## Your task
Filter the entries below down to the lines that hold "pixels".

## Data records

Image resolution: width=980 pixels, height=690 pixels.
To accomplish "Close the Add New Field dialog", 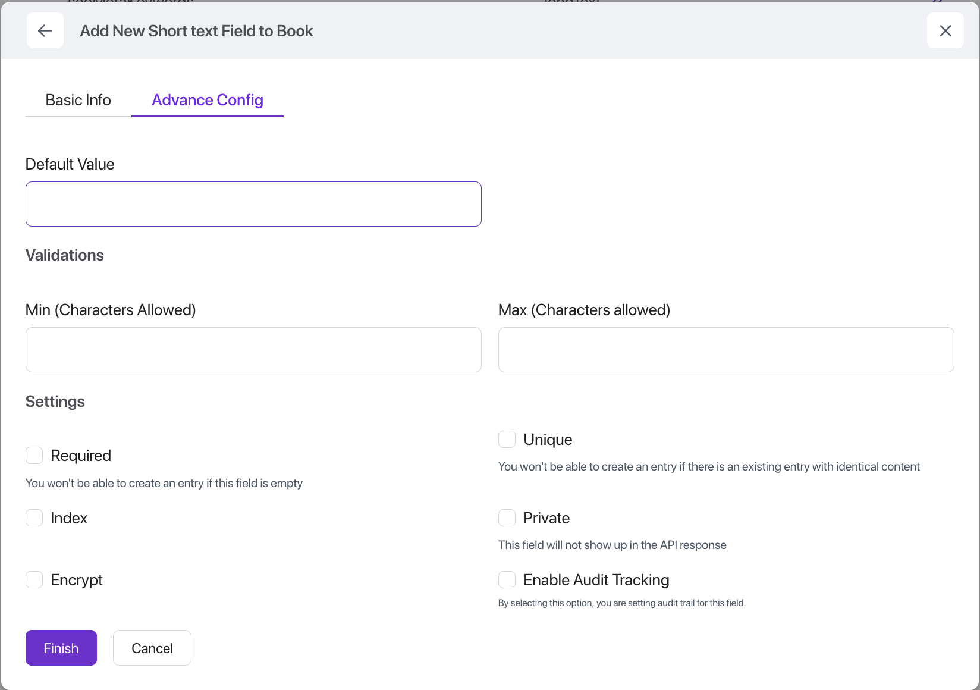I will tap(945, 30).
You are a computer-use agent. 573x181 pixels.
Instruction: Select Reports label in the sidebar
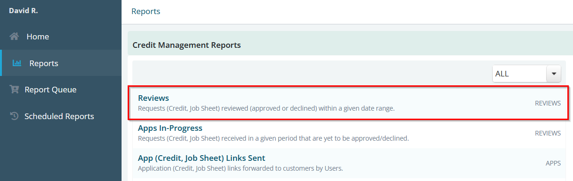pos(44,63)
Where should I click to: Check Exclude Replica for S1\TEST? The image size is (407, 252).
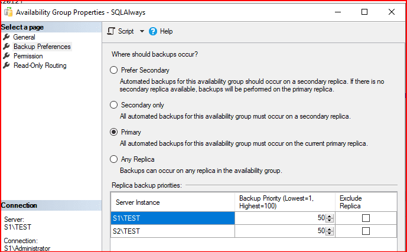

## Exercise response
Image resolution: width=980 pixels, height=690 pixels.
You are a computer-use agent. 573x181 pixels.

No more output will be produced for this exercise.